# [INSTRUCTIONS FOR THE TASK]
Show each line of the records in which the word "agent" occurs.

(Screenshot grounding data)
* * * * *

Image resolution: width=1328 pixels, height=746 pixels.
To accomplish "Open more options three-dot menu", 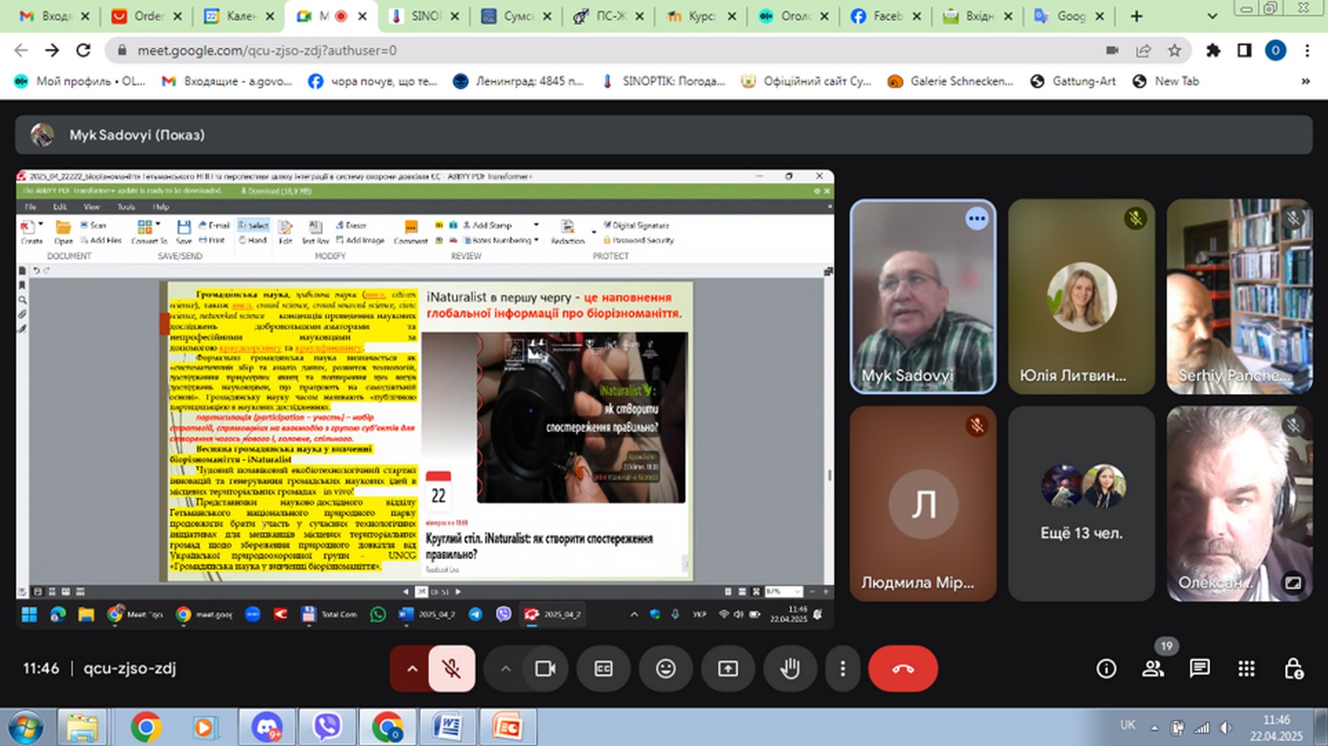I will click(842, 669).
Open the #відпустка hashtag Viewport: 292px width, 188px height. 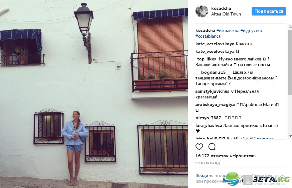251,31
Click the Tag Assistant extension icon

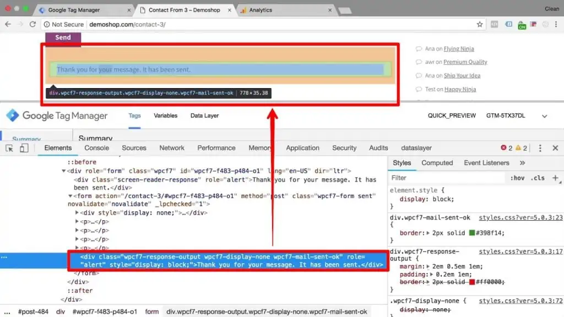pos(508,24)
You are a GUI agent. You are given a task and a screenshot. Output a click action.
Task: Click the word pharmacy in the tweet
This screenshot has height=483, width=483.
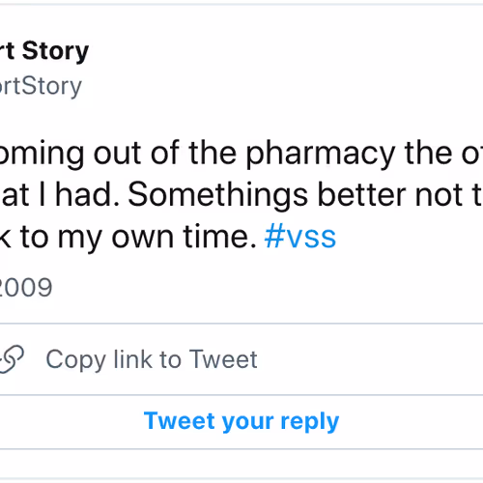pyautogui.click(x=321, y=155)
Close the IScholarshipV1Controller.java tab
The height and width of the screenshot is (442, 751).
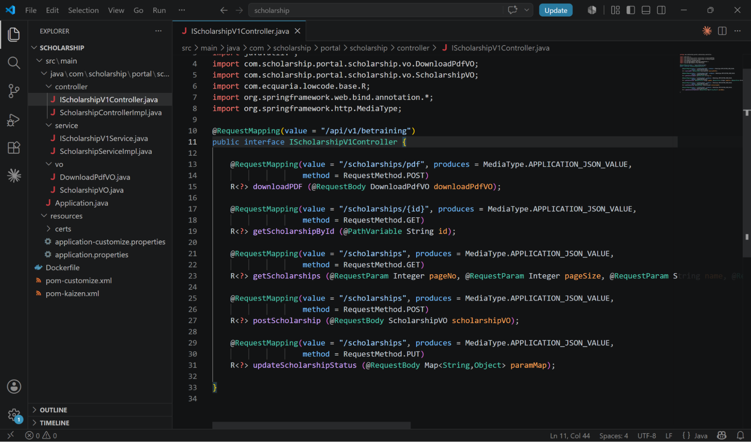(298, 31)
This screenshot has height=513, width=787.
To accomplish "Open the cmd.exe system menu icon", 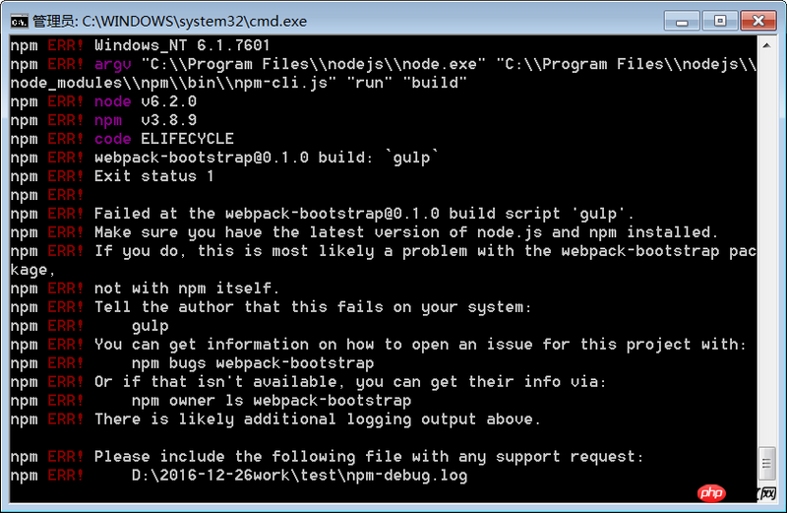I will (x=20, y=22).
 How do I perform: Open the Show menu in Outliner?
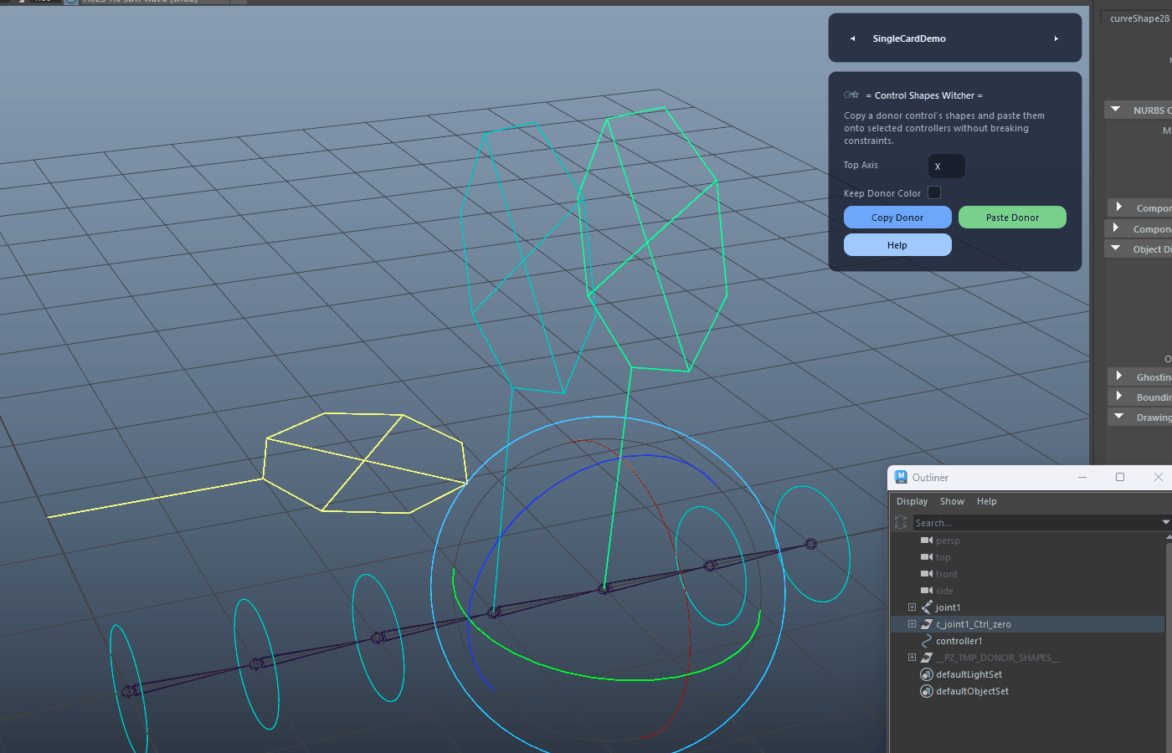pyautogui.click(x=952, y=501)
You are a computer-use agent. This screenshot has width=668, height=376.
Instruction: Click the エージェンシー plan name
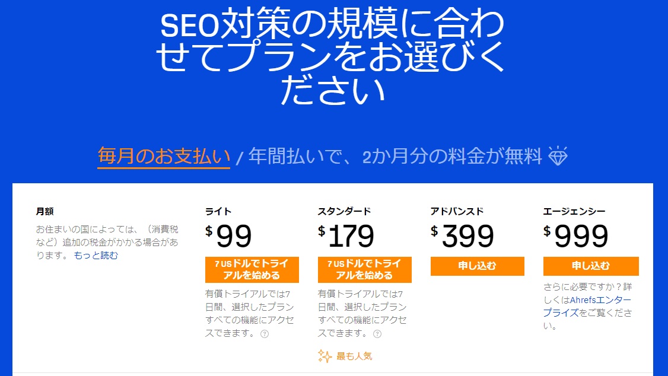(574, 211)
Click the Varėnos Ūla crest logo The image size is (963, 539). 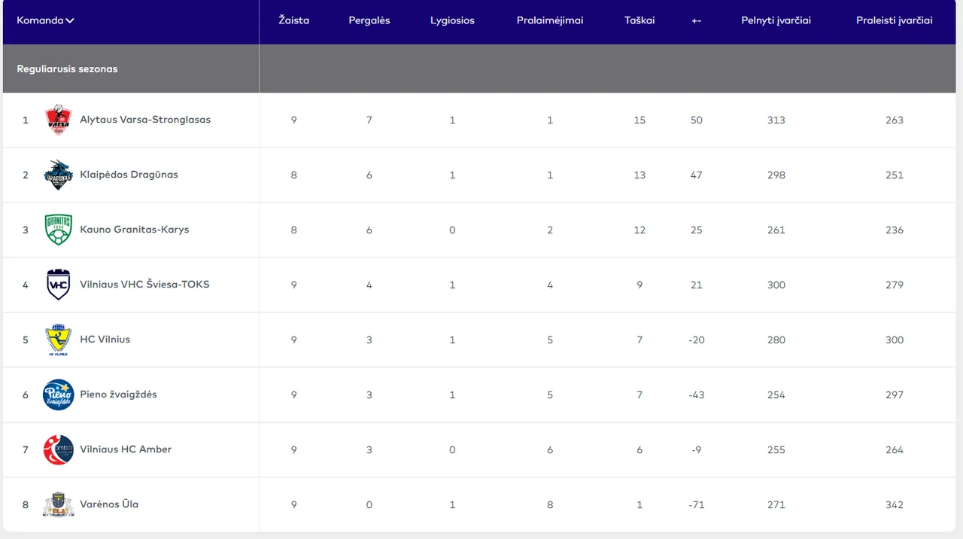[58, 504]

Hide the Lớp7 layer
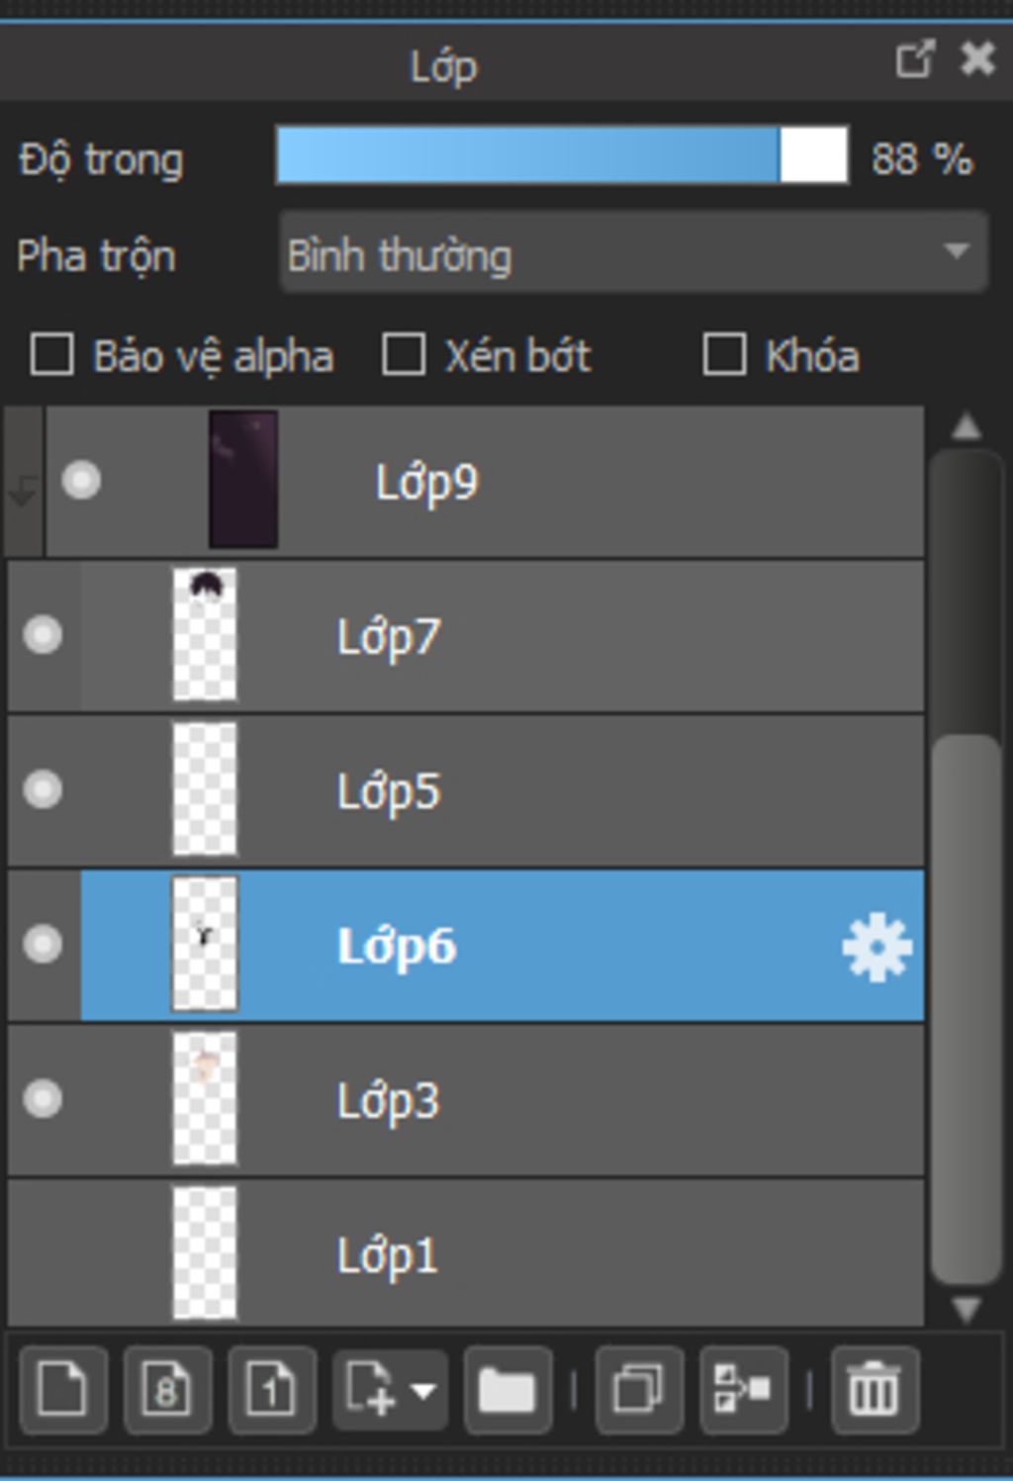(x=43, y=634)
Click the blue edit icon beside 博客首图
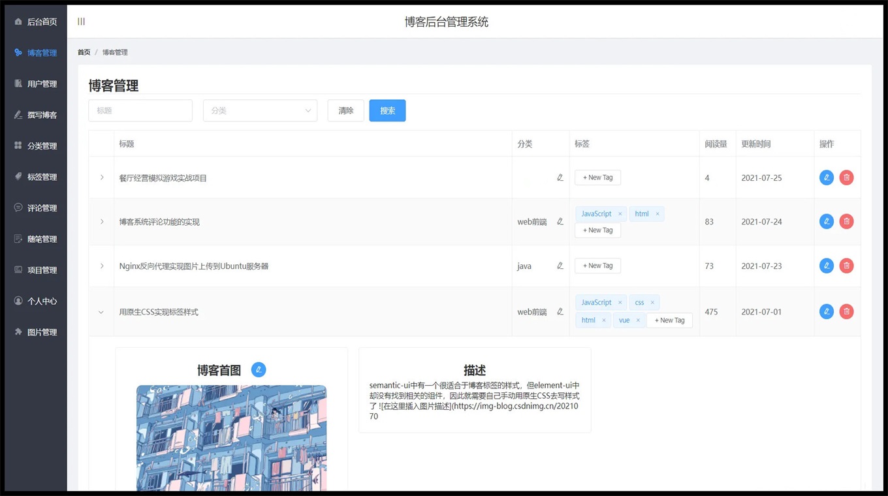The width and height of the screenshot is (888, 496). point(259,370)
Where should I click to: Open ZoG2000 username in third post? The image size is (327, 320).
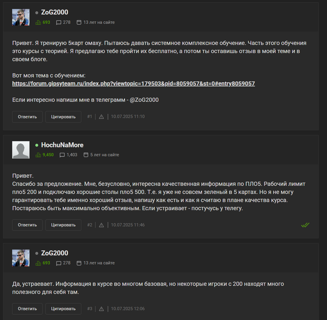[55, 253]
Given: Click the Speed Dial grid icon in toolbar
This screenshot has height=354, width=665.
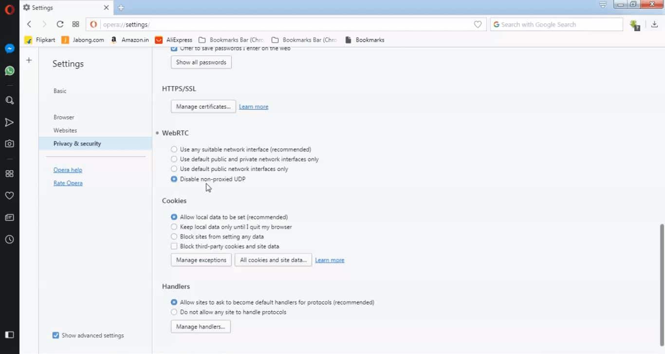Looking at the screenshot, I should click(75, 24).
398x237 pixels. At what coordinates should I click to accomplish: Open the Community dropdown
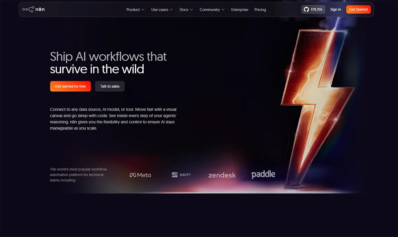[210, 10]

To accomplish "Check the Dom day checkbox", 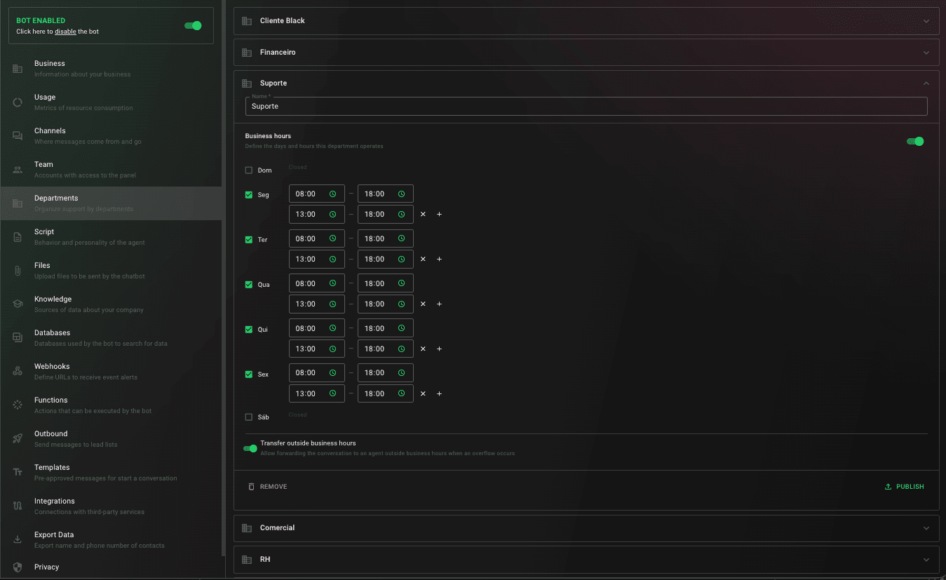I will point(249,170).
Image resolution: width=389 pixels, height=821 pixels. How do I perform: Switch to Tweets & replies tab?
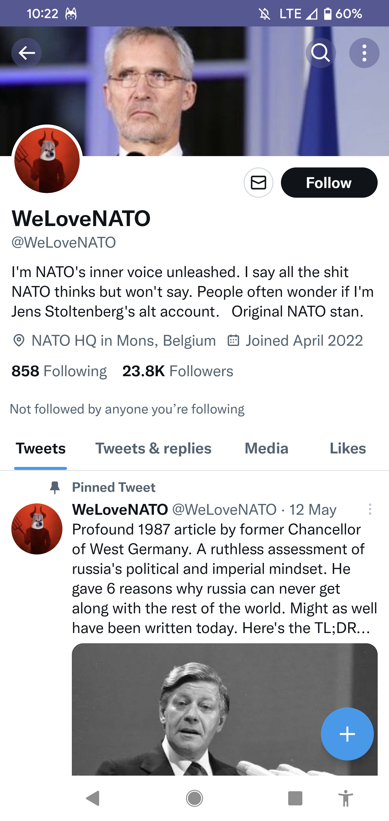[153, 448]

* * * * *

# [COMPLETED EXERCISE]
You are a GUI agent. You are given a task and a screenshot. Output a click action.
You are a computer-use agent. This screenshot has width=668, height=376.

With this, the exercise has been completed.